- DOCUMENT TEXT
◆ ◆ ◆ ◆ ◆ ◆ ◆

Occasionally on a long trip like this one, circumstances turn out very well indeed. It can't be a coincidence that the people that fate had thrown together on the five-day jeep trip from Kathmandu to Lhasa were a sort of dream team. Although Tibet itself was not completely the highlight I had expected, the company was more than excellent.

Travellers going into Tibet from Nepal have a problem. The main problem is that Tibet was invaded by the Chinese some time ago, and that they still don't really know how to treat foreigners wishing to have a look. So although it's a 'liberated and integral part of the People's Republic of China' you *still* need seperate visas and all kinds of permits to visit this far-flung corner of the planet. The Chinese themselves seem to treat it as a seperate country. So, coming from Nepal, a Chinese visa is not valid (if you purchased one in advance it even gets cancelled) and you'll need to apply for a special group visa and enter with an official tour guide.

It wouldn't all be so bad if the Chinese didn't change their minds about the rules all the time (and then apply them in all possible ways). The poor travel agents in Kathmandu (already hit by a decrease in tourism due to the Nepalese Maoist revolt) also have to deal with the real Maoists across the border, who two weeks before my Tibet trip suddenly decreed that you can't be an individual on a group visa document - there have to be at least two people on it. So they had to look for someone with a similar travel plan to mine (heading into rump China after visiting Tibet), telling me that it's a routine procedure to 'split off' from the group visa and carry on on seperate routes. Enfin, in the end it all worked out and after my few days in the Kathmandu valley I stocked up on bananas, ready for a trip to the highlight (or skylight?) of the world.

I piled into a bus at 06:00 in a Kathmandu back alley. It was one of the cleanest and most rattle-free ones I've seen in several months. Kathmandu travel agents cooperate by sharing the bus transport to the border, and the jeeps on to Lhasa. The early departure hour was designed to extract more cash from the tourists - by stopping at 08:00 for breakfast, they could charge us a full day of food (instead of leaving at 08:00 with breakfast already down the hatch). Oh well. I sat next to Alex, a tall Dutchman who had just completed a spell of teaching English to young schoolchildren in Baktapur for a few months. The rest of the bus seemed to be full of a group of rather arrogant Italian tourists, who thankfully set off on their own route after the border crossing.

◆ ◆ ◆ ◆ ◆ ◆ ◆

- DATA SHOWN
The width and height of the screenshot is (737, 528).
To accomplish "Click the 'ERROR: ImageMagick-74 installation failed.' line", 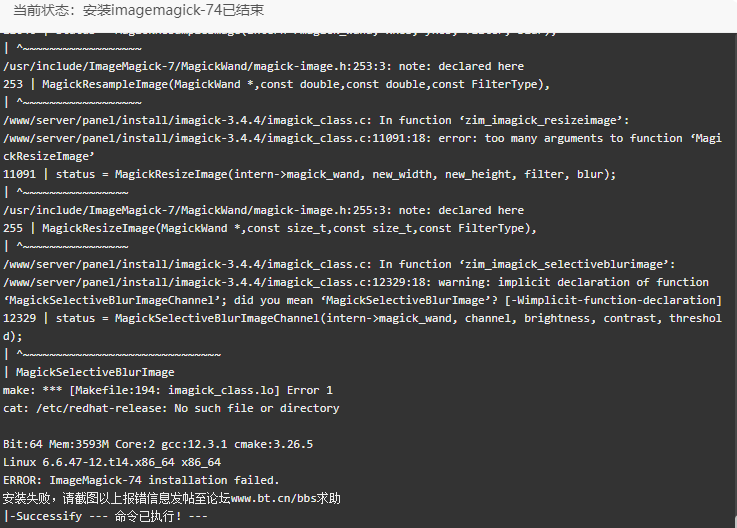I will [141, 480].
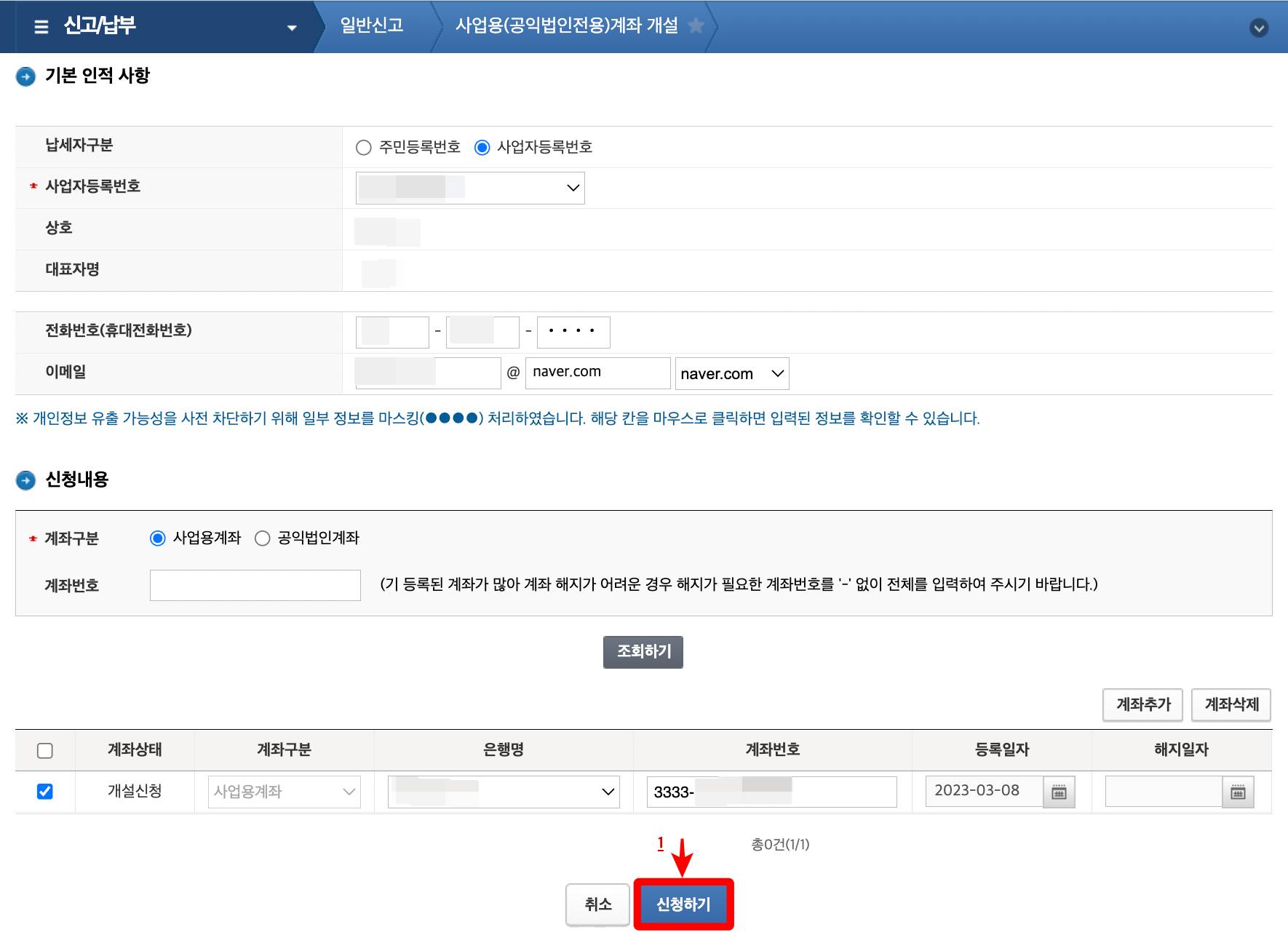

◆ ◆ ◆ ◆ ◆ ◆ ◆

- STATED EXERCISE A
Reproduce the passage of the Tibet travel account word for word, starting with "Travellers going into" and going on through "official tour guide.".
- STATED EXERCISE B
Write the next part of the Tibet travel account, picking up after its final sentence.

- TASK RESULT A
Travellers going into Tibet from Nepal have a problem. The main problem is that Tibet was invaded by the Chinese some time ago, and that they still don't really know how to treat foreigners wishing to have a look. So although it's a 'liberated and integral part of the People's Republic of China' you *still* need seperate visas and all kinds of permits to visit this far-flung corner of the planet. The Chinese themselves seem to treat it as a seperate country. So, coming from Nepal, a Chinese visa is not valid (if you purchased one in advance it even gets cancelled) and you'll need to apply for a special group visa and enter with an official tour guide.

- TASK RESULT B
The four-hour ride north to the border was quite spectacular, going through very lush green valleys and over some impressive landslides. Our Nepali guides were great and Alex (speaking the local lingo well) was joking and singing songs with them all the way. Just like the Indians and Chinese, they're not always well-informed on the status of their national sights compared to those abroad: when we passed a suspension bridge across a gorge they claimed it was the deepest bungeejump site in the world at 180m height... but I reckon the gorge was about 100m deep at the most. I just hope the guy measuring the elastic also uses the more conservative estimate.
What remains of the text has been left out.